Was there any scene more demanding than others that stood out?
Everything that appeared to be the most demanding was probably not for me. All of the major stunts were done by my stunt double, but I got a few in. A lot of the climbing and the peak emotional scenes and climax of the film were easy in a way to slip into because I knew clearly what it was. The hardest section was that first chunk after I got out of the cabin, then I was navigating the woods for the first time into the first phone call. We shot it early on, and I was still getting used to acting in the woods. What does it mean not to be able to see? What does it mean to act with a phone but have no eyesight? That first chapter is probably the hardest, and I got a lot more used to it after a while. The movie also helps you out because it picks up on the scenes and pace, and then you settle in with Emily and Sam. Everything became easier for me, but before that, it was a little hard to find my footing.
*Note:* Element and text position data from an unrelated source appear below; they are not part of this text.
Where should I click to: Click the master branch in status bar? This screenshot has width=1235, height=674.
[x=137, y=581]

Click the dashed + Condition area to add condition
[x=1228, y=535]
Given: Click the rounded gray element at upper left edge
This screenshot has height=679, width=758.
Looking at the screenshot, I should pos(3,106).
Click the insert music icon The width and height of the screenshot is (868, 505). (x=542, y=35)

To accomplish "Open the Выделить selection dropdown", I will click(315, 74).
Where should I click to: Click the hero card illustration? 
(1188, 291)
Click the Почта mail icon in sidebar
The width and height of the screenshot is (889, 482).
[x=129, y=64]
When you're filming scenes guided by your phone, was it Yoko or Jolene feeding you Sam's lines?
A lot of people say, "Wow, it's amazing that you build this friendship without being in the same room." We were in the same area when we were in the wilderness. Jolene came out early and became my scene partner in all of the wood sections. She flew in early, and I got to know her as a person in real time. That was instrumental and vital. I don't think it would have been the same movie without that. I'm so grateful we got that time. In turn, when we were at the gas station, I was in that little booth with her, hiding and giving her Emily's side.
How do you define the set Yoko ran?
There needed to be a lot of energy. A lot of this movie emotionally, I had to be anywhere between seven and ten. There are a lot of moving pieces. These movies get shot fast and furious. You need somebody at the helm of that who will be the centerpiece and hold things together. That was how Yoko was, and I barely knew if she was stressed out. Somehow, she made all of these decisions. She made a lot of brave and bold cinematic choices visually, and she utilized split screens. She knew what she wanted and came prepared. She was calm and a grounding force with everything bouncing around her, including her two actors. She understood her job, and this was amazing. She should always be collected, calm, and prepared.
How do you compare indie projects like 'Unseen' to your more mainstream? Do they feel like they give you more creative autonomy?
There's nothing like playing the lead of a film when you have a good relationship with the director. It's so creative and fun. You're creating the pattern and tone right there at the moment. I felt free and confident within the sort of guidelines that Yoko and I had discussed within the story, but there's nothing like it. It's incredible; it's like that job stays with me and gives me something I can remember for a long time. Until that next opportunity, there's nothing like that. It's a fantastic opportunity to create something from the ground up with the same team for like a month or two. It's awesome.